### Goal of the exercise
Could you pick up the polynomial long division walkthrough below, dividing 8x⁴ + 5x³ + 4x² - x + 7 by x + 1, and continue it from its last sentence?

(8x⁴ + 5x³ + 4x² - x + 7)/(x + 1)

For this problem, where the leading coefficient of the divisor is 1, plain 'ol long division will suffice here. 

           _____________________ 
 x + 1  |8x⁴ + 5x³ + 4x² - x + 7

So x + 1 goes into the dividend how many times? Ask yourself, what do I need to multiply x by in order to get back an 8x⁴?  8x³. So multiply 8x³ by the divisor like you would in regular long division, except when you're finished change the signs of those two terms (to account for the fact that we are really doing a subtraction) and sum together.


         ______8x³___________
x + 1 |8x⁴ + 5x³ + 4x² - x + 7
      (-)8x⁴ (-) 8x³
           0x⁴ - 3x³ + 4x²

Bring down the 4x² term and repeat. What do I need to multiply x by in order to get negative 3x³? -3x². Multiply by the divisor and change the signs (again, shown in parentheses) and sum.

### Recorded data
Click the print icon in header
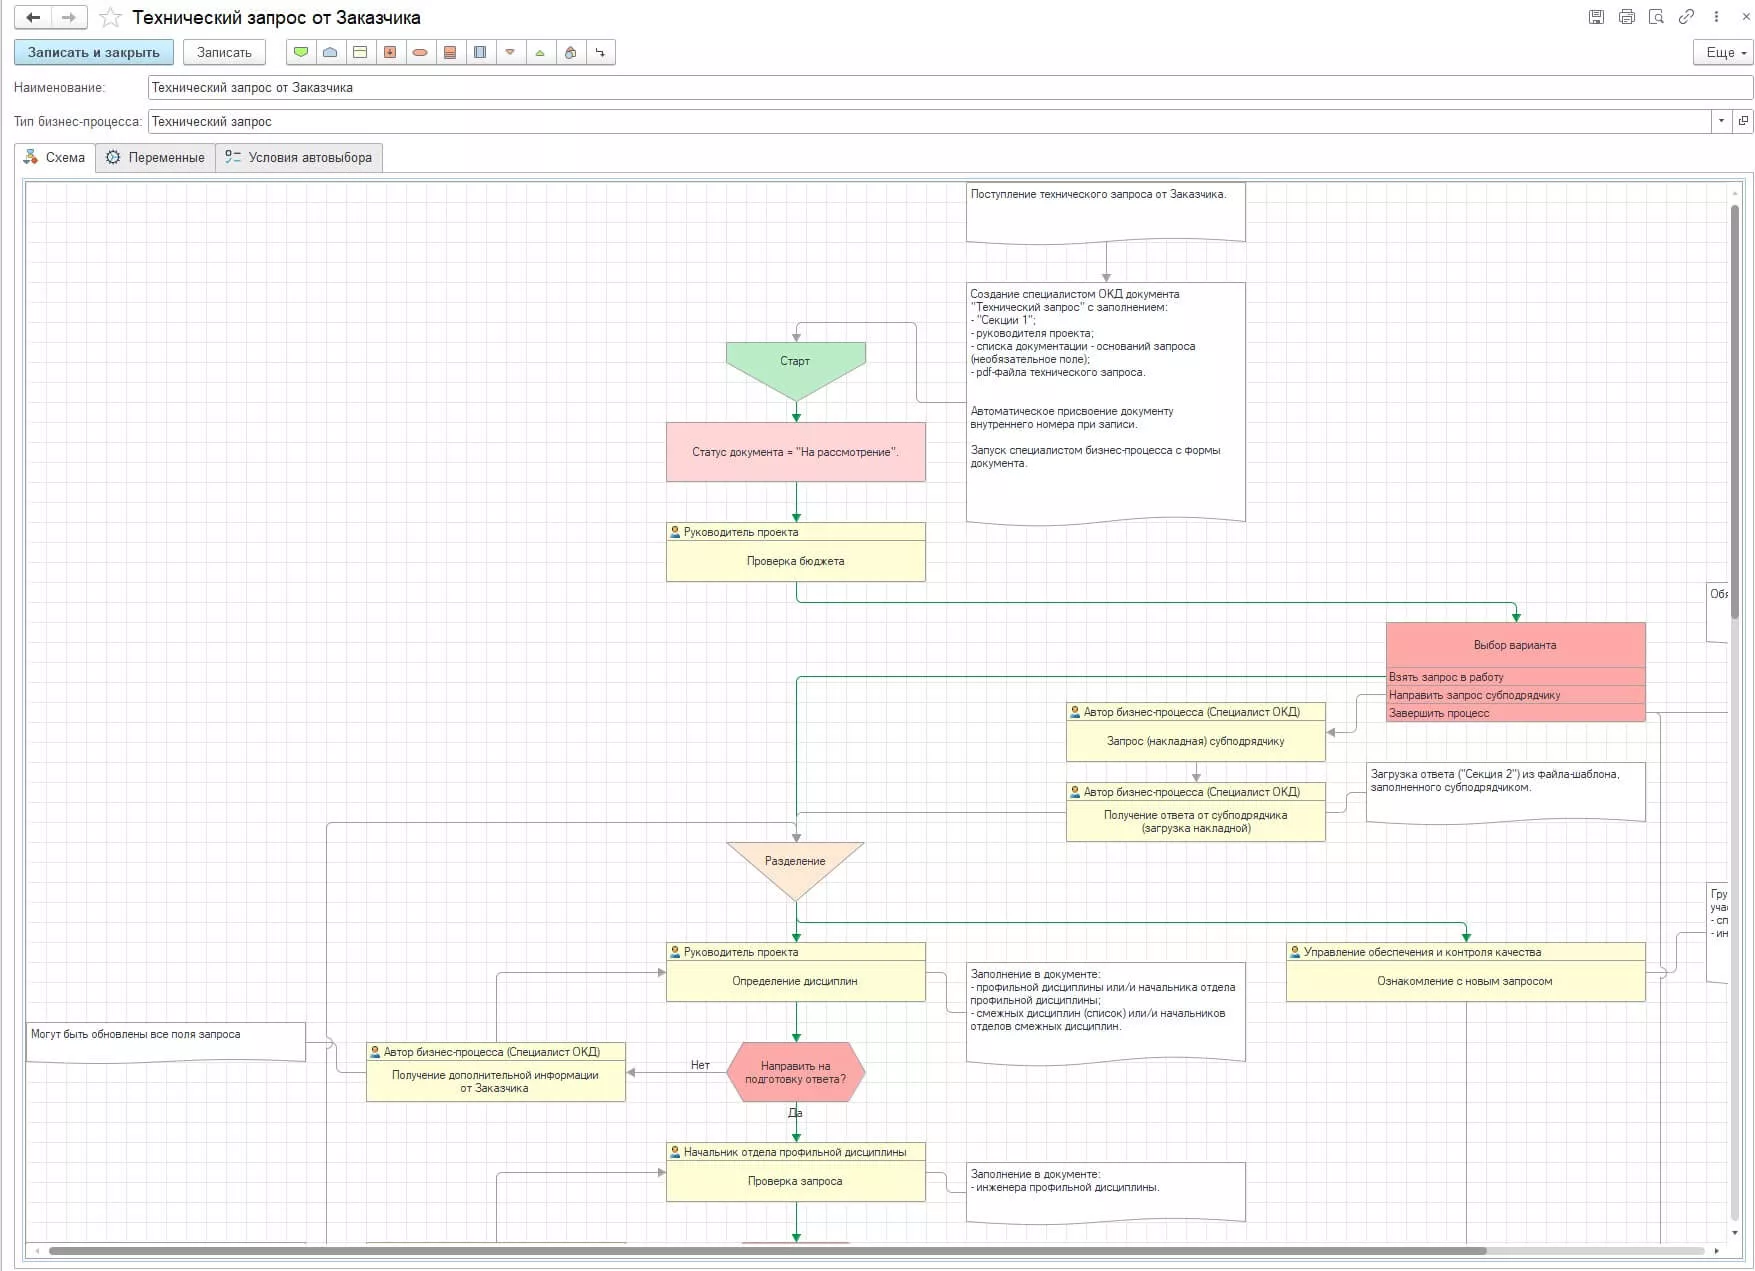pos(1627,17)
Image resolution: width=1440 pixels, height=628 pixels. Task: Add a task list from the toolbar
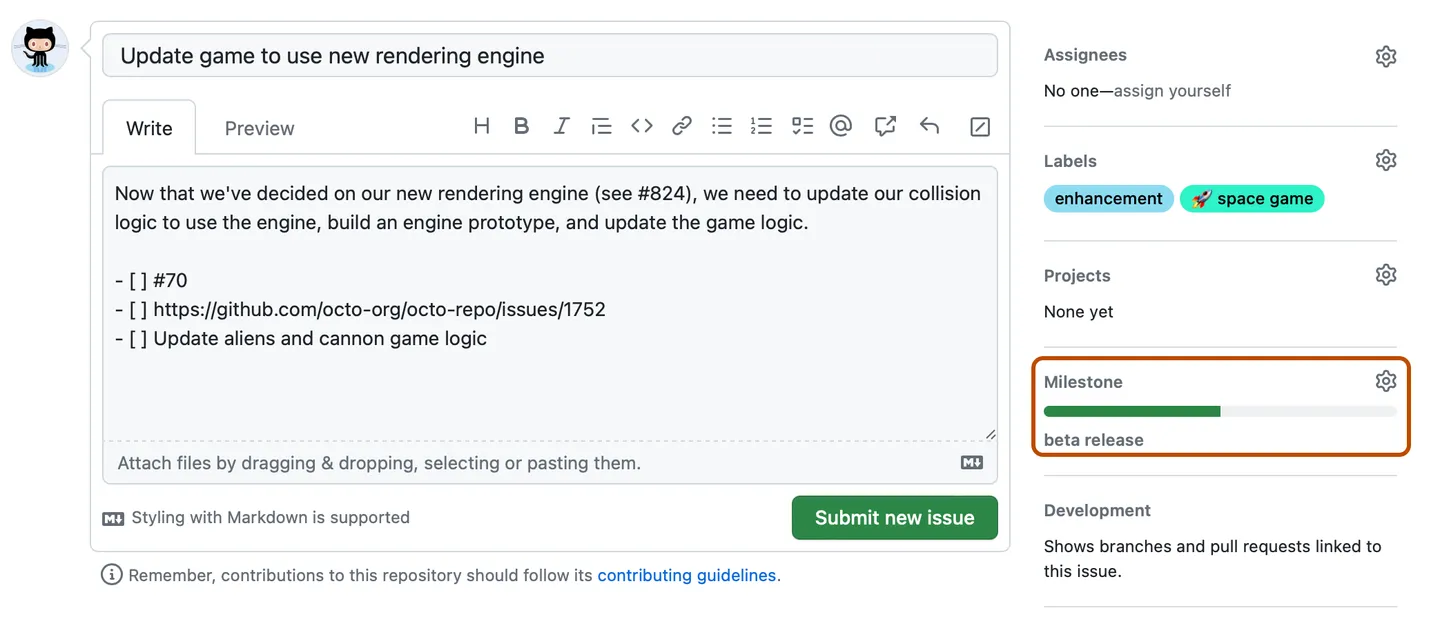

### Written reply
         ______8x³ - 3x²_+ 7x_- 8
x + 1 |8x⁴ + 5x³ + 4x² - x + 7
      (-)8x⁴ (-)8x³
          0x⁴ - 3x³ + 4x²
              (+)3x³ (+)3x²
                  0x³  + 7x²  - x
                         (-)7x² (-)7x
                           0x² - 8x + 7
                               (+)8x (+)8
                                     0x + 15

This gives a remainder of 15, and like regular long division, can be written over the divisor as 15 / (x + 1)

So the answer is 8x³ - 3x² + 7x - 8 + (15/(x+1))